Potere che Federico Sboarina ha cercato di maneggiare tra promesse mancate (solo io ricordo l’impegno a un solo mandato?), dossier spinosi irrisolti, maldestra gestione di consiglieri saltimbanchi e alleati controproducenti, quando accontentati con presidenze dalle quali sono stati rimossi a furor di consiglieri indispettiti. Il sindaco della gestione della pandemia e che verrà ricordato per il compiacimento con cui ha costretto i veronesi a casa seguendo le direttive governative e regionali, ma che poi ha capeggiato la pattuglia degli irriducibili, anticipando i colleghi nell’imposizione di mascherine all’aperto e divieti di assembramento prenatalizi da diventare esempio nazionale. Un sindaco che ha cercato la riconferma coltivando relazioni cittadine ai più alti livelli e chiedendo ai big nazionali una patente per la riconferma, cercando di eliminare i concorrenti prima di raccogliere voti e inserendo l’elezione in un risiko nazionale dove la tessera del primo cittadino conta più dei risultati ottenuti durante il mandato. Di fatto non ha ancora cominciato la sua campagna elettorale ma è da mesi alla ribalta nel tentativo di accreditarsi meriti e risultati che sui social vengono stigmatizzati senza freni inibitori.

Ai veronesi l’onere di premiare due figure di cui hanno sotto gli occhi i risultati, presenti e passati, oppure scommettere sul cambiamento, non senza un occhio ai programmi e alle persone che dovrebbero realizzarli.

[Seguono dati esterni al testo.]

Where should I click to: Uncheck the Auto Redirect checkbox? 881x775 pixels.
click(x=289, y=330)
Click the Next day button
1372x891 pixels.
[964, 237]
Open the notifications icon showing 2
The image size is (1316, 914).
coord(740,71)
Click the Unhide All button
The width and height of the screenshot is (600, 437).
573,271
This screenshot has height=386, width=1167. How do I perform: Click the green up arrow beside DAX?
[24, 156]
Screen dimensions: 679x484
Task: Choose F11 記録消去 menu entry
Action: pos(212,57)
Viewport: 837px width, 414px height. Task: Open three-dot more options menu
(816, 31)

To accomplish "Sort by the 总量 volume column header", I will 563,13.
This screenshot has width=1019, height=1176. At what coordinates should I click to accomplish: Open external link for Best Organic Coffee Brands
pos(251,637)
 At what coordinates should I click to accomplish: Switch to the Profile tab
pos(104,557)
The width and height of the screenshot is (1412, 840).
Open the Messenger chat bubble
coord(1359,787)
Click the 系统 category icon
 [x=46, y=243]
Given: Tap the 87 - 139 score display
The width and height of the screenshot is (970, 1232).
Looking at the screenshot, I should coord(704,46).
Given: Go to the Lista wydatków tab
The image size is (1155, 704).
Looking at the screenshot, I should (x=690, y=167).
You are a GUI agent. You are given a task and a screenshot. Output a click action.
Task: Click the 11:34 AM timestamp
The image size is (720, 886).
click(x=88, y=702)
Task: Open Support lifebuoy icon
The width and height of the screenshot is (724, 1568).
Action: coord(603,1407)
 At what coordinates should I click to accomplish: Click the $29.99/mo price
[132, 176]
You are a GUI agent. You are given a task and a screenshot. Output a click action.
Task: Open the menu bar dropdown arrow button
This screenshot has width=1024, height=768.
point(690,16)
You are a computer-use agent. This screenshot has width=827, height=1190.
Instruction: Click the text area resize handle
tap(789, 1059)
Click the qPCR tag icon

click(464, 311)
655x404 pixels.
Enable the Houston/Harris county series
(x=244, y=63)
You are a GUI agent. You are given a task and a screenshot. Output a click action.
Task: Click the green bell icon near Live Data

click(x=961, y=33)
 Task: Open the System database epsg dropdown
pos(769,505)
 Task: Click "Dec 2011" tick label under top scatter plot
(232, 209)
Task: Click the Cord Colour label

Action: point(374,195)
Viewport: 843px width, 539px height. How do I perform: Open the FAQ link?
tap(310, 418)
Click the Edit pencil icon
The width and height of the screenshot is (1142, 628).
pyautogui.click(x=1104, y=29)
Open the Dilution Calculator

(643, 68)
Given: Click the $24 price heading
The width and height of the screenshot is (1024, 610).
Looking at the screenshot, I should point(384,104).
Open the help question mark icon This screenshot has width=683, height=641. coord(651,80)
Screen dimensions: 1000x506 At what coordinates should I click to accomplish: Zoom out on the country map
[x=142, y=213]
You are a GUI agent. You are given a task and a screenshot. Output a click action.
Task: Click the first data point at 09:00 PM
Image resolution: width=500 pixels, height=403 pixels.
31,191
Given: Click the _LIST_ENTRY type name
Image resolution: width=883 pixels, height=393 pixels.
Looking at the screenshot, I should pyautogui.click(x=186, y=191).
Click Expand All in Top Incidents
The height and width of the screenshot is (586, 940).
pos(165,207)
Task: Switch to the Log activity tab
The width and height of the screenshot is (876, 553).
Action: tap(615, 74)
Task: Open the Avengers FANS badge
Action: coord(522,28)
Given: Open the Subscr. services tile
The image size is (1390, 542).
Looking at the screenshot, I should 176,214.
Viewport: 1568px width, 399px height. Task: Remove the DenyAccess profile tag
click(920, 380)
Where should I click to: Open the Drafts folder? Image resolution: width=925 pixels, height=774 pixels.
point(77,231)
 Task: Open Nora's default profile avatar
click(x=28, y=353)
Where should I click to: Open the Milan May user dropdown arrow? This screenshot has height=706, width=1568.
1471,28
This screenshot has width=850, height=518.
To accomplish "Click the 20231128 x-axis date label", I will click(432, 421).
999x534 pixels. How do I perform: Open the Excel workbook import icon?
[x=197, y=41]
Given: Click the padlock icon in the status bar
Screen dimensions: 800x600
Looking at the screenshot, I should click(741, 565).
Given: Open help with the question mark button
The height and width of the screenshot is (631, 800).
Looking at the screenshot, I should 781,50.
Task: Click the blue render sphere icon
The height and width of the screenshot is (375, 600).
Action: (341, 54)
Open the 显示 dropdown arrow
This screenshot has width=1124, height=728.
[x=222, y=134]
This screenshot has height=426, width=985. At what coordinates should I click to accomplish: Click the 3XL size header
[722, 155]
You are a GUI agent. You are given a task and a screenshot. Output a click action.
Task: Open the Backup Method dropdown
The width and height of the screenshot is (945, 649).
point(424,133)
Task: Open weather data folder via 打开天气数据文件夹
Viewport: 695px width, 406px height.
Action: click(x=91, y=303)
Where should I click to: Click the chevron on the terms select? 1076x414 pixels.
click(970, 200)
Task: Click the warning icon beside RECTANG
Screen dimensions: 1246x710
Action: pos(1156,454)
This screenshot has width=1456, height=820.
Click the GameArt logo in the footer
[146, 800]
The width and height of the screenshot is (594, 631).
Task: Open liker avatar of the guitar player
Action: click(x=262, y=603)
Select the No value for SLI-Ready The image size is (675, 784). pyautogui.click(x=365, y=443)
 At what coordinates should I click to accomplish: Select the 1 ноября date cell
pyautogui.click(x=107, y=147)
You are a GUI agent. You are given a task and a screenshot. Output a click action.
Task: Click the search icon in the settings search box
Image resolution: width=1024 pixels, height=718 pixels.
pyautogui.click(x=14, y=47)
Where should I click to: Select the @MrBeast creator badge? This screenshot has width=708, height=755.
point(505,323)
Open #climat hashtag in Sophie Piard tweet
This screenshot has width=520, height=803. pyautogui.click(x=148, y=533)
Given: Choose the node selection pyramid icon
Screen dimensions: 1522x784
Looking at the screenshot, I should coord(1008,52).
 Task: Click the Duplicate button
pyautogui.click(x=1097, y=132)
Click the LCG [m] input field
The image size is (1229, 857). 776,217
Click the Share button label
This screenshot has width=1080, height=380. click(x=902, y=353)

C’è da farli ritornare nelle vie e nei locali, superando il terrore seminato a piene mani dai provvedimenti governativi di contrasto della pandemia, supportati da una stampa acritica e da scienziati ed esperti d’avanspettacolo; far ripartire l’economia tra inflazione e nuove povertà esasperate da prospettive incerte; sbrogliare nodi gordiani sulle partecipate (inevitabilmente utilizzate come merce di scambio politico e uffici di collocamento per i sostenitori delle varie fazioni); ravvivare una cultura fossilizzata su tematiche desuete e ripetitive (a proposito il 23 è l’anno del centesimo festival areniano…) dove Verona ha brillato in assenza ad ogni competizione per l’attribuzione di fondi o destinazione di rappresentanza; cogliere l’occasione delle rivoluzioni urbanistiche superando gli scogli dove si annidano le sirene degli speculatori commerciali, immobiliari ed alberghieri; sistemare la partita di una viabilità impazzita; prendere atto del grido di dolore di Vincenzo Tinè e moderarne gli effetti sui cittadini e gli esercenti; comprendere infine che il turismo, materia che maneggio meglio di altre, non si improvvisa e l’abusata classifica per cui Verona sarebbe (stata, pre pandemia) la quarta città turistica d’Italia (confondendo ingenuamente i dati della provincia con quelli della città) si mantiene e rinnova solo con conoscenza, competenza, governance, pianificazione, strategia ed idee chiare per la destinazione, in un ruolo dove l’amministrazione comunale nel quinquennio ha sopperito malamente ad una riorganizzazione gestita in maniera pessima dal coordinamento regionale, con complice assenza degli operatori a tutti i livelli.

La campagna elettorale è ufficialmente iniziata e, sciolto il dubbio che assilla i leghisti, cui pare siano stati promessi ruoli, presidenze, consiglieri di amministrazione, possiamo tutti prepararci con birra e popcorn ad assistere allo spettacolo!